The claim handling instructions on how an insurance claim is to be handled is provided by your insurance company. Do we pay for only part of the roof or the whole roof? Do we only pay to repair part of the damaged kitchen cabinets or replace them all? Do we only provide one coat of paint on the estimate? The insurance company advises the independent adjuster on every detail from how much to pay on a per item basis, to the software the claims adjuster has to use, to how the independent adjuster is to view the scope of repairs. As you can now see these independent adjusters are not independent at all.
Some independent adjusters will contact you and tell you they are from your insurance company. Which you now know is obviously not true, but it is true that they have been assigned to inspect your damages. They may schedule an appointment with you, come out to your damaged property acting very nice and sincere as they take photographs of your damages and measure your property to write an estimate. This personable person usually has zero authority to make any settlements of your claim. They are only the eyes and ears for the insurance company. They give you a hearty handshake while saying goodbye, telling you everything will be fine, then leave your property and tell you someone will contact you soon. Most likely, you will never see or hear from this adjuster again as their work is now complete.

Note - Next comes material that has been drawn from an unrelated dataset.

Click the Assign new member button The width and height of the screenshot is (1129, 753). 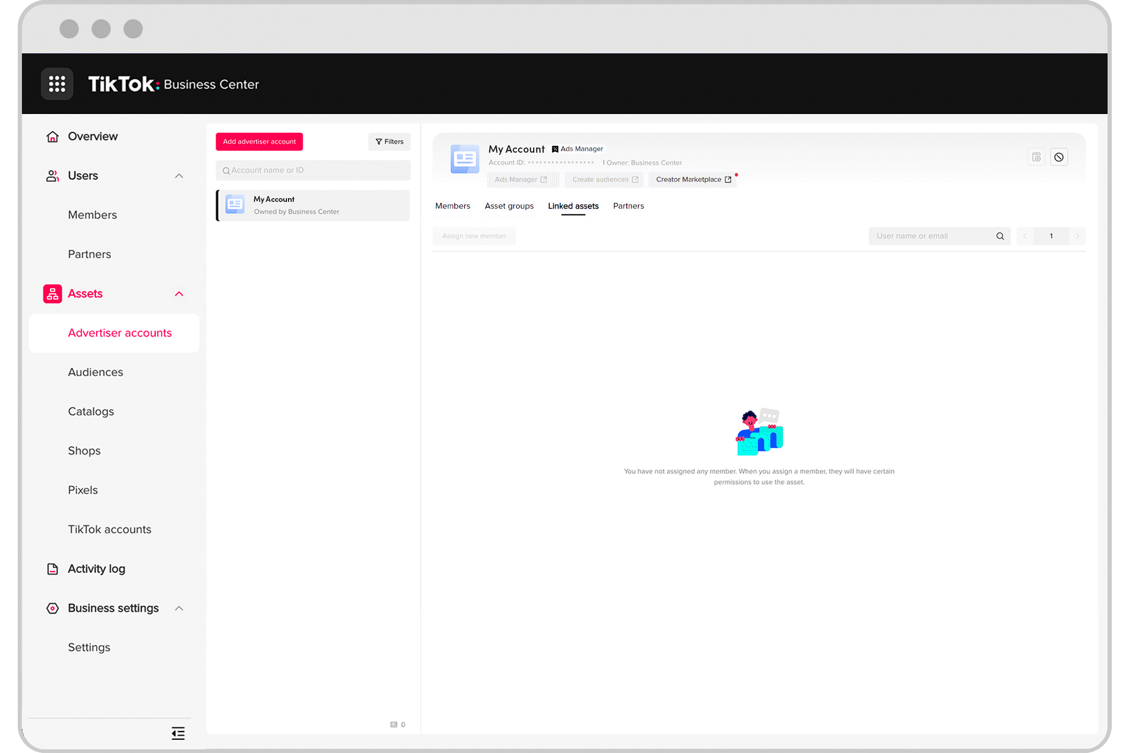point(475,235)
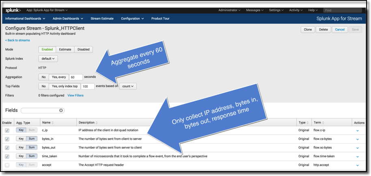Click the aggregation seconds input field
371x176 pixels.
[75, 77]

The independent adjuster will now turn in his claim report to be reviewed by the claim auditor from the independent adjusting company that gave him your assignment. The auditor’s job is to make sure there was no overpayment on any single item and meet the insurance company’s given claim criteria. After the claim report successfully passes this stage, it then goes back to the third party administration company where your claim is reviewed again by a desk claim examiner.
The desk claim examiner who works for this third party administration company may disagree with the initial adjuster’s finding or decide to send out another person to look at your damages such as a general contractor, flooring expert, roofing expert, or engineering firm to help support the independent adjuster’s initial findings.

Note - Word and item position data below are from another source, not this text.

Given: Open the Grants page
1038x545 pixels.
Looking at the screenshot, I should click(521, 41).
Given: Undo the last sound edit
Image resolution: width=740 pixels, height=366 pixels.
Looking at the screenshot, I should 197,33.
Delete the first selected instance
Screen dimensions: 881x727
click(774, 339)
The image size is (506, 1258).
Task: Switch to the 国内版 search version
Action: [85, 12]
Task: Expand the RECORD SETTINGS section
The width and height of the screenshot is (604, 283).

More than likely you are going to get a phone call from the inside desk examiner who will politely ask you many questions about your insurance claim.
What you will find is that no one person in this chain wants to take responsibility for the handling of your claim. The desk adjuster tells you everything is up to the field adjuster and the field adjuster tells you it is up to the desk adjuster. It is just one of the many inherent claim delay techniques that are being deployed by your insurance company.
As a consumer you might want to find out, before you purchase insurance, if your insurance company actually has their own claim adjusters, if they outsource the claim handling to a third party administration company, or if you will be working with an independent adjuster in the event of a loss occurrence. In the above scenario that is more common than you may think, the hard truth is that not one person from the independent adjuster’s company is paid to provide you with exceptional service and claim resolution. The property damage insurance claim handling model is such that independent adjusters really feel no loyalty to you.